On the other side are California, Hawaii, New Jersey and Rhode Island, all with less than half a percentage point of the population permitted.
Mr. Lott said the difference between Indiana and neighboring Illinois, where less than 5% of adults have permits, is stark. Illinois residents must pay more than $400 for fees and training required for a permit. In Indiana, the cost is zero.
That, he said, affects not just the number but also the mix of people getting permits.
“So in Illinois, it’s primarily wealthy Whites who live in the suburbs who go and get permits. In Indiana, it’s a lot more poor Blacks who live in high-crime urban areas who go and get permits,” he said.
He said it also has political implications because gun rights devotees may be seeping into some demographics that traditionally skewed Democratic in voting.
Mary Yatrousis, press secretary at gun control group Giffords, called the rise in permitless carry “alarming” and said it would lead to more gun violence.
“Studies show that weakening public carry laws is associated with a 13-15% increase in violent crime rates, as well as an 11% increase in rates of homicides committed with handguns,” she said. “States need to be strengthening their permitting laws, not weakening them.”

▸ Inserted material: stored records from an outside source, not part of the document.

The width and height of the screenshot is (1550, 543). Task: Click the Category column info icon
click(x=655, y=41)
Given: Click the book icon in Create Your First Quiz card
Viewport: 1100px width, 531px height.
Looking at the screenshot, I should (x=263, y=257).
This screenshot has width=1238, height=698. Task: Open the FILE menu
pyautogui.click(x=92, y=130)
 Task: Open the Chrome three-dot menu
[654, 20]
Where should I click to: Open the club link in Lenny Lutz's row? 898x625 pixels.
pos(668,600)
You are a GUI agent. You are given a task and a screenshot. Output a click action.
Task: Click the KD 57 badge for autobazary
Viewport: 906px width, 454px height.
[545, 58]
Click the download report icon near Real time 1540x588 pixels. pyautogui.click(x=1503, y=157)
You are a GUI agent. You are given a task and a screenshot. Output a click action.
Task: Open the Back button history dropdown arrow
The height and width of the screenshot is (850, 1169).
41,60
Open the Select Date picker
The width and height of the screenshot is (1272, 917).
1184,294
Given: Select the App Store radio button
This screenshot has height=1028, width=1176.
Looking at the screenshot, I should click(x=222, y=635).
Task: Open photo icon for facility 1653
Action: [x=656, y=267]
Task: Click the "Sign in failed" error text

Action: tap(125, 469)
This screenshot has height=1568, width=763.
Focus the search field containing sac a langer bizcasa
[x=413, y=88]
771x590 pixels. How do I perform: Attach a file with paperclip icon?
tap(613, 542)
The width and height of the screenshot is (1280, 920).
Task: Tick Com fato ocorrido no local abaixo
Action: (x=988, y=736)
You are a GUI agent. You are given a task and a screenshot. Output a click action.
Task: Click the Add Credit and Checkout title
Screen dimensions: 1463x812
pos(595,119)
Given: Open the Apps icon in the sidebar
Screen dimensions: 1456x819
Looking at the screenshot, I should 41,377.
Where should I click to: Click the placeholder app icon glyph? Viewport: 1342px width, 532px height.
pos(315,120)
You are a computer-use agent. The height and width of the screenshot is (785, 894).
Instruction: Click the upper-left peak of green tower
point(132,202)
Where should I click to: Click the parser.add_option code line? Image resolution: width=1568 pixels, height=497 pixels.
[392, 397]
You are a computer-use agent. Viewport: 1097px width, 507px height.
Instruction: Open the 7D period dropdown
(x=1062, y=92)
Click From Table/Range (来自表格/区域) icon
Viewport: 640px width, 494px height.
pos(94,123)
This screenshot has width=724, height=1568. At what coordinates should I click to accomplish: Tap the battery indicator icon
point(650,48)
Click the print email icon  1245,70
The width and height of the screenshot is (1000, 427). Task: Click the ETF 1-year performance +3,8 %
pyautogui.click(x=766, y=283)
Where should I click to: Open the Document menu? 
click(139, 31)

The 27 states with constitutional carry cover about 44% of the country’s population. Mr. Lott said South Carolina and Louisiana may join the ranks next year and North Carolina could follow soon afterward, depending on the outcomes of next year’s elections.
He said that is reaching a critical mass and is affecting people’s permit decisions. In particular, people who lived in a constitutional carry state may have obtained a permit to take advantage of reciprocity from a neighboring state without constitutional carry.
Now, however, there is a good chance the neighboring state allows constitutional carry, so a permit isn’t needed for that purpose.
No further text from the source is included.